The two teams will be Jamie Walker and Scott Sellars Select XI versus The TV Soap Stars XI who are managed by Daniel Jillings (ex-Coronation Street) of E and D Management. Daniel’s team will have players from various soaps including Hollyoaks, Shameless, Doctors, Casualty, Coronation Street, Waterloo Road, Emmerdale Farm and others. Jamie and Scott’s team will include former Mansfield Town and Premiership legends including Simon Coleman, Andy Beasley, Les McJannet, Bobby McDonals and many others. All proceeds from the game will be shared between three charities – The Lymphoma Association (Jamie’s chosen charity), Kings’ Mill Hospital Children’s Ward (Andy Perry’s chosen charity) and The Nicholas Fund (which takes terminally ill children on holiday and is Daniel Jilling’s chosen charity).

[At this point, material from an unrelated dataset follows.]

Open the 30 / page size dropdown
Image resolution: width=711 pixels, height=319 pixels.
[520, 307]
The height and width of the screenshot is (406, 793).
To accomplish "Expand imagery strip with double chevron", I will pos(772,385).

The fifth annual seven-a-side tournament will take place before the game with the final to be played at half time for the Jamie Walker Fundraising Trophy which is currently held by the Bolsover College team. It will be a great family day out with a raffle which has a first prize of a family holiday for four people to one of the Center Parcs’ villages along with several other prizes, there will also be a sporting memorabilia auction. Former Stags star Alex Baptiste will be making a guest appearance.

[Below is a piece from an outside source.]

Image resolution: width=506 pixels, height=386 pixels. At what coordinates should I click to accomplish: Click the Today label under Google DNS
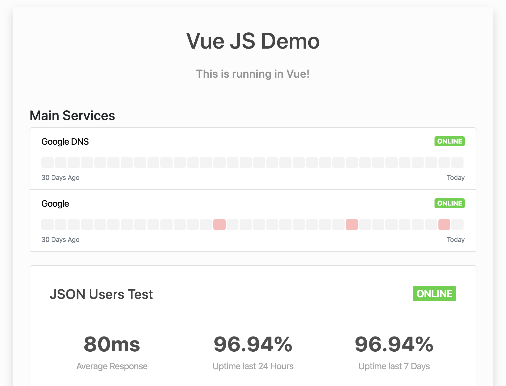[x=456, y=177]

The first charity match was in 2006 after Jamie was diagnosed with Hodgkin’s Lymphoma (cancer of the lymph nodes) in November 2005, he had to undergo six months’ chemotherapy and one month’s radiotherapy treatment. The Walker family decided they would like to raise money to help others in a similar situation and the first charity match took place in May 2006 followed by a sportsman’s dinner in November 2006. Since then there have been three further charity matches and two further sportsman’s dinners which in total, have raised almost £50,000 with the money divided between the King’s Mill Hospital Haematology Department, (where Jamie was treated), The Lymphoma Association and The Lymphoma Research Trust. Jamie and his family were recently nominated for the Beacons of Hope Award organized by the Lymphoma Association at the City Hall in London. Jamie is now working as a cadet airline pilot for Atlantic Airlines and is almost three years in remission.